* _Exercise objective_
The response should be the records below, repeated exactly, with each picture left out.

* _Supplied records_
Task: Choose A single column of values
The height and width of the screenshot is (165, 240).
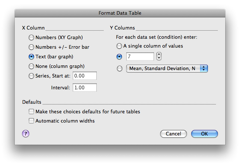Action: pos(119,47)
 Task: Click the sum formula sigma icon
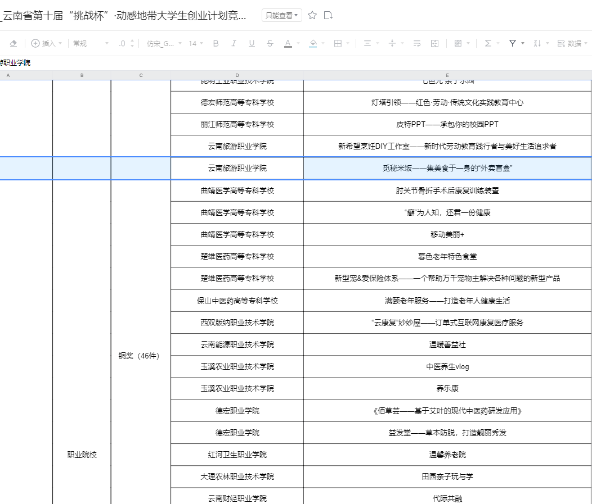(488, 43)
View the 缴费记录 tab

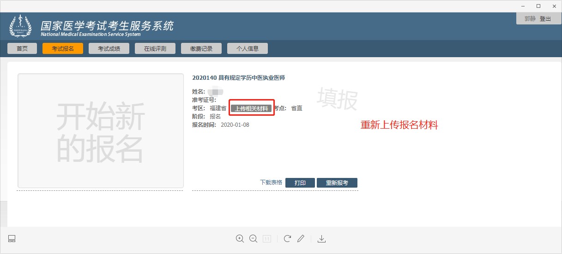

* _Your solution_
Task: Choose A single column of values
The height and width of the screenshot is (165, 240).
Action: pos(119,47)
 Task: Click the sum formula sigma icon
(488, 43)
View the 缴费记录 tab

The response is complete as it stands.